(WORK ITEM): Retype, word for word, each line between the lines holding "How do I perform: Enable" and "Task: Click the floppy", inclusive, and leave the rest of the data alone.

*** SUPPLIED MATERIAL ***

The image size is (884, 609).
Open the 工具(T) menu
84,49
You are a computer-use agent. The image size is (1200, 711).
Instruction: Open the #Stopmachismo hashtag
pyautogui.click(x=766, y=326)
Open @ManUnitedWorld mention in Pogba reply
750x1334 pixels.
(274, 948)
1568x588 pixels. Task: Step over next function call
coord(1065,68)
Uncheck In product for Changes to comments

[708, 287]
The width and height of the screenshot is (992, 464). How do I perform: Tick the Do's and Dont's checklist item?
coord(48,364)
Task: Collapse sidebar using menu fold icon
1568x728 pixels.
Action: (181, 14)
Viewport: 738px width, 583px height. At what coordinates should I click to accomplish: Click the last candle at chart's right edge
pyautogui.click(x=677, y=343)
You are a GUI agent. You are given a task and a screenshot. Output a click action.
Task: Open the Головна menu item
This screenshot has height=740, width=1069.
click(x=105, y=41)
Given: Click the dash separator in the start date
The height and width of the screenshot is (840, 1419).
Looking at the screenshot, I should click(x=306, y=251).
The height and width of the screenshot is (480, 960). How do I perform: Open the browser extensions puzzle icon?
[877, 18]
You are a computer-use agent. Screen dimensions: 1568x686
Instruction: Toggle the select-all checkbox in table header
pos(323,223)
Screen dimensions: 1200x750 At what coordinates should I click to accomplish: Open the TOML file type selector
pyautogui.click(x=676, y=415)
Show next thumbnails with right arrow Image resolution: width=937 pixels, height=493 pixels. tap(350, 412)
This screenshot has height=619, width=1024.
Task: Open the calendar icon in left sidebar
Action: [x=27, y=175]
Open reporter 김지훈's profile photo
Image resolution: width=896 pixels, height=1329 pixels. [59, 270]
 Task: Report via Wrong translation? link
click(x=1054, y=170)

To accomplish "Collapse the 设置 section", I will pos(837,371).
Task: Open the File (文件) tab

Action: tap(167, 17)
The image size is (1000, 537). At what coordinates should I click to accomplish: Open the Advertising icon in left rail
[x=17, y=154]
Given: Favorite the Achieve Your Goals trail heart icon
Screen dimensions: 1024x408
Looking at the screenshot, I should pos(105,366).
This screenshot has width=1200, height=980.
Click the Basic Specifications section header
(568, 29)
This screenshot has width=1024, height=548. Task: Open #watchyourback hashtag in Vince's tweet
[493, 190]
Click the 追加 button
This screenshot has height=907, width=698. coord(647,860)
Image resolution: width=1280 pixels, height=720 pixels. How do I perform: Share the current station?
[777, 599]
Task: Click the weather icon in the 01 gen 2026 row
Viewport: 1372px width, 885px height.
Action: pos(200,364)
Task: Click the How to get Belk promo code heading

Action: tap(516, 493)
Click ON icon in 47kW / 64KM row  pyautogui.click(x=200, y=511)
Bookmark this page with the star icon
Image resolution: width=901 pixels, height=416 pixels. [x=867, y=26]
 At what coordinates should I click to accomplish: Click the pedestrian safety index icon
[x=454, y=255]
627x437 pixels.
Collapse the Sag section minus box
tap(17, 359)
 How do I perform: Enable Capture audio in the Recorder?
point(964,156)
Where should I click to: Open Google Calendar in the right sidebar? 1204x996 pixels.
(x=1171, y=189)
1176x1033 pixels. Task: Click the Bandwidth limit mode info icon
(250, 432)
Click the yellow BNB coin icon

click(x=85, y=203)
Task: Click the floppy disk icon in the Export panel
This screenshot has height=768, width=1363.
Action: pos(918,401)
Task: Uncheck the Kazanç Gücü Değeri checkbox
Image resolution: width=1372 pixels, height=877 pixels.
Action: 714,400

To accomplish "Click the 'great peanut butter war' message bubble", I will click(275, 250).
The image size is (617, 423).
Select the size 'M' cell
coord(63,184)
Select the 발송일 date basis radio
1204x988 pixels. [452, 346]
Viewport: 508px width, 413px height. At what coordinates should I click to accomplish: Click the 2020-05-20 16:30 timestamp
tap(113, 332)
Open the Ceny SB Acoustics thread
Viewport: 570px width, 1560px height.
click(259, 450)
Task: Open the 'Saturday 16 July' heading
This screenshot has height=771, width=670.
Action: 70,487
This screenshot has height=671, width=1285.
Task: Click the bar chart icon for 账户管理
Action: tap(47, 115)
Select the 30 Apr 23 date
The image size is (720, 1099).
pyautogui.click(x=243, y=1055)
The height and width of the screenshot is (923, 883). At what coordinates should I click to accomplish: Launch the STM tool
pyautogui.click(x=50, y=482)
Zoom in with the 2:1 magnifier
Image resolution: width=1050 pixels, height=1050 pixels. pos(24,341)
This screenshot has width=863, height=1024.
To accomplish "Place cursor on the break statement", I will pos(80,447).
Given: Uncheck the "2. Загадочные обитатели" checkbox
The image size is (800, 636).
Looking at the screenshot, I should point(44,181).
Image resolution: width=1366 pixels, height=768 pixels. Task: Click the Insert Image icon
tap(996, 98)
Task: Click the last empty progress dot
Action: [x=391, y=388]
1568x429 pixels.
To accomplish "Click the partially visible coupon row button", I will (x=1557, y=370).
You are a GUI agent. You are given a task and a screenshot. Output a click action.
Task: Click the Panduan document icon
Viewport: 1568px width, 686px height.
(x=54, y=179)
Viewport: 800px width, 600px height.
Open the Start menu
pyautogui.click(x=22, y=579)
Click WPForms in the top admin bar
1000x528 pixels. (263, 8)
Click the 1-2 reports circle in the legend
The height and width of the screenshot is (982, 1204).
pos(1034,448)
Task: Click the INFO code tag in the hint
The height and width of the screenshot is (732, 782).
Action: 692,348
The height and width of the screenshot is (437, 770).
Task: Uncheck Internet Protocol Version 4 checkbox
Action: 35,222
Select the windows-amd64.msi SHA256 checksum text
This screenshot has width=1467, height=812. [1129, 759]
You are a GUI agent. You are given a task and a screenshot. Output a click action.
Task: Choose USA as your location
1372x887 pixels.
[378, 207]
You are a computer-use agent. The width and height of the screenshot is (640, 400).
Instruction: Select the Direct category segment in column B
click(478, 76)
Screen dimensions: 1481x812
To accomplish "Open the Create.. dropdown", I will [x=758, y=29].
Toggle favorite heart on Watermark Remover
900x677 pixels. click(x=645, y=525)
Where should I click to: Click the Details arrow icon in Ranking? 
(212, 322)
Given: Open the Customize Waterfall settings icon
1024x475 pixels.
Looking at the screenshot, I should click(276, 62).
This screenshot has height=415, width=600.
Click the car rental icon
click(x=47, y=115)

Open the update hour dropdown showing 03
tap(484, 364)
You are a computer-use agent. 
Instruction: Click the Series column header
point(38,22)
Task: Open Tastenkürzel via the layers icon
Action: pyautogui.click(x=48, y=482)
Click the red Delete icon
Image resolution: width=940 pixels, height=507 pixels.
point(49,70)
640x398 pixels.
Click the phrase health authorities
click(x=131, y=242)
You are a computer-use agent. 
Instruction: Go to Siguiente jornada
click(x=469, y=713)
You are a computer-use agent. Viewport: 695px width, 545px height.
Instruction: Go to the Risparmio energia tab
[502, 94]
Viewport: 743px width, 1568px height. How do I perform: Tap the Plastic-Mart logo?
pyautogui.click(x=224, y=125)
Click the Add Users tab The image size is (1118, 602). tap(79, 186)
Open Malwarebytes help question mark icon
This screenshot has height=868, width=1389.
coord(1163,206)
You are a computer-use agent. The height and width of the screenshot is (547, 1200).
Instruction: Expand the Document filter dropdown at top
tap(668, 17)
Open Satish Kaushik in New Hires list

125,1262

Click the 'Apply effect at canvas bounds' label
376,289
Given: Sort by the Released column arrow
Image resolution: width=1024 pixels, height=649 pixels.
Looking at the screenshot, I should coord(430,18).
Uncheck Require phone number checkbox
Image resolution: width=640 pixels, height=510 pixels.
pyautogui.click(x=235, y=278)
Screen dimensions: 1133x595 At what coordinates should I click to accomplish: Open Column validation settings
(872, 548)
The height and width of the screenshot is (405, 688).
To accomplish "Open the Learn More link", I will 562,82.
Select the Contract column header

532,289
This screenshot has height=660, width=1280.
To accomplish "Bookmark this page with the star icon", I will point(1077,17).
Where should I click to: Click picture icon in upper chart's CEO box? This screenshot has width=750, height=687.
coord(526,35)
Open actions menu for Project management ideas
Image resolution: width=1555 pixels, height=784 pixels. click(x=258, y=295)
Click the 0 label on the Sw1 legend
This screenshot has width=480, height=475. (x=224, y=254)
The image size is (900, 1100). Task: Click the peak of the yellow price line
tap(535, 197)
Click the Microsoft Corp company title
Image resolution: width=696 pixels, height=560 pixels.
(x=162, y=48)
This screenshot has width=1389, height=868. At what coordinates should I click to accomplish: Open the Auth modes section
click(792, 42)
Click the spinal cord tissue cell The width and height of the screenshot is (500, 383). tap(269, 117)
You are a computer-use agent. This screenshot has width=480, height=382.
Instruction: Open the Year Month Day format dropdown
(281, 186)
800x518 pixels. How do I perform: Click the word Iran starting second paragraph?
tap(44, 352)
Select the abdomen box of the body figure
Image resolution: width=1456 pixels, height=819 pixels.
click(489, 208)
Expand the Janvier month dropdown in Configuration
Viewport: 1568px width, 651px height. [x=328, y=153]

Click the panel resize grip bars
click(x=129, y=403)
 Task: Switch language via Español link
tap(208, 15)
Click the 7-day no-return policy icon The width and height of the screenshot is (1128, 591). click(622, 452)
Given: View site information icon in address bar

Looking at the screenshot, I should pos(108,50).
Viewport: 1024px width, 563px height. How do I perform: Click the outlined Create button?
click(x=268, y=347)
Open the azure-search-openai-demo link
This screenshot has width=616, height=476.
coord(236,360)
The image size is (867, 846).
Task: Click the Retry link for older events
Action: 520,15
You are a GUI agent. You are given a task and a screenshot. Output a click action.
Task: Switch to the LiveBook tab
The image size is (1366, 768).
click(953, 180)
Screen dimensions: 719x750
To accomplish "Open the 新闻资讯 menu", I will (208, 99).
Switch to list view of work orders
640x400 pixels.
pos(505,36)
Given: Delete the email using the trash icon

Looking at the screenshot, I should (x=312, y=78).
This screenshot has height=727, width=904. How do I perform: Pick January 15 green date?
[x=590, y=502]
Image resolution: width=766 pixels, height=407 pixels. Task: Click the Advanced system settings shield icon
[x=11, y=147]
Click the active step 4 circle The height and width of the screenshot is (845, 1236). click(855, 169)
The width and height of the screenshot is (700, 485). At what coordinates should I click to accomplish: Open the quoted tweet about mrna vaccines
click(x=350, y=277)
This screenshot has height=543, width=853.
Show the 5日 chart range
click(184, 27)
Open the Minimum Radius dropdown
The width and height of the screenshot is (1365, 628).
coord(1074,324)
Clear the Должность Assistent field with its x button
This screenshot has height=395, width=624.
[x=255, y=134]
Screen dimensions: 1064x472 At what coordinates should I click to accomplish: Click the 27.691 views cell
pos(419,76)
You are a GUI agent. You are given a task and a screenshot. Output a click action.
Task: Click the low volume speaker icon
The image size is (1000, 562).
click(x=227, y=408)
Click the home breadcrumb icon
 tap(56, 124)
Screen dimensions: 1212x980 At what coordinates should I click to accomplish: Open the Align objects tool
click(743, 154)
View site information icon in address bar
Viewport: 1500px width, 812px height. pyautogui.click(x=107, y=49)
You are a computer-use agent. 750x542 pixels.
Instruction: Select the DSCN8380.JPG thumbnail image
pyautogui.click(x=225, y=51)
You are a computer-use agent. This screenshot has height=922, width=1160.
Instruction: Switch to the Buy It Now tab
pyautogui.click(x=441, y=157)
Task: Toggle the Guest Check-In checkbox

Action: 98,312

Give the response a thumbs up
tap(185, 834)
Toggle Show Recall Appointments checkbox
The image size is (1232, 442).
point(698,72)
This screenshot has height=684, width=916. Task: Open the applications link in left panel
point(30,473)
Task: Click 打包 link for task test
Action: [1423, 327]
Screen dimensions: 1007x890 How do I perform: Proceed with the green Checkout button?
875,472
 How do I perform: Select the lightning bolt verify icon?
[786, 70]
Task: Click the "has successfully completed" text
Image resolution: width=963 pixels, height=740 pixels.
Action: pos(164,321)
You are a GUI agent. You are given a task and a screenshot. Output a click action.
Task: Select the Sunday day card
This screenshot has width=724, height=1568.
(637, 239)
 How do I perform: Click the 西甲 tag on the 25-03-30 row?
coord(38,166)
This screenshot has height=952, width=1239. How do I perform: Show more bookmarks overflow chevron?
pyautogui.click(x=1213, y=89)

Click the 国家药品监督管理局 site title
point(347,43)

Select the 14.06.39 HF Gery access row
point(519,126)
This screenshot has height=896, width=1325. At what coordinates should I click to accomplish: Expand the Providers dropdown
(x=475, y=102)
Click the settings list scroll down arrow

*** End of SUPPLIED MATERIAL ***

(WRITTEN RESPONSE):
 How do I perform: Enable Capture audio in the Recorder?
point(964,156)
Where should I click to: Open Google Calendar in the right sidebar? 1204x996 pixels.
(x=1171, y=189)
1176x1033 pixels. Task: Click the Bandwidth limit mode info icon
(250, 432)
Click the yellow BNB coin icon

click(x=85, y=203)
Task: Click the floppy disk icon in the Export panel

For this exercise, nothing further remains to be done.